Mazgoof/BBQ fish as a feast in honor of us

Photo credit: my baby cousin Zainab

The second morning was spent visiting relative and neighbor after relative and neighbor. By noon, my father's brother had picked us up for lunch and the Shaikley tour. We were able to visit my father’s siblings, their children, and their children's children. Natives of Doara, we dined in the neighborhood that is described as Baghdad's biggest bloodbath at the worst of the war. Doara, where corpses outnumbered stoplights on the streets.
            "2006 was bad--I was getting my PhD and dropped out. Not only cause of the kids--they kidnapped my husband, you know. He was in jail for 5 months, but only after not knowing where he was for 3 days. We were positive he was dead" went on my cousin from the Sunni side of the family. She awkwardly realized that we were raised by my strongly Shia mother, "No, no--I mean it wasn’t just the Shias. Everyone was wild."
The story closely resembled and starkly juxtaposed another story retold earlier by a younger cousin Ali.

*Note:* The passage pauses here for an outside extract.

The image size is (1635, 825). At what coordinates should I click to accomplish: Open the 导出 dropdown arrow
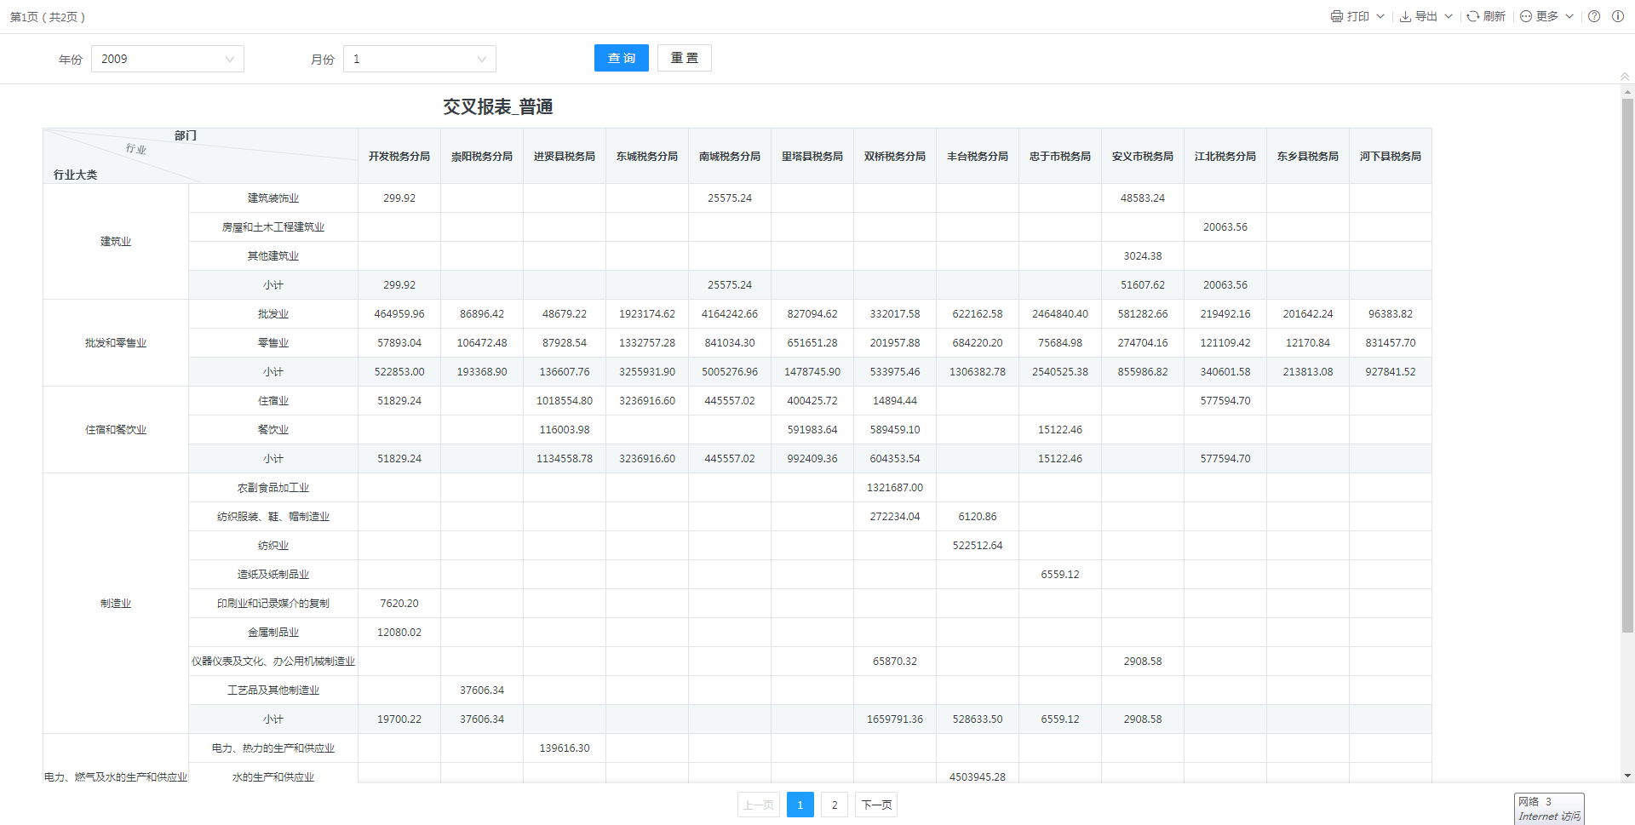coord(1449,16)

Previously blogged about, Ali was kidnapped at 15 by presumably Sunni warlords who knew of his Shia family. Ali, Iike my elder female cousin, went on to defend the opposite sect by also insisting that either sect was at fault at the worst of the war.
The sun beats down equally in Baghdad, regardless of Sunni, Shia, Kurd, or Arab-ness. It was Francois Fenelon who once shrewedly noted, "all wars are civil wars, because all men are brothers." Touche, Mr. Fenelon. Touche. 

The Downtown Baghdad Blues. The line between hilarity and depression has never been so blurred.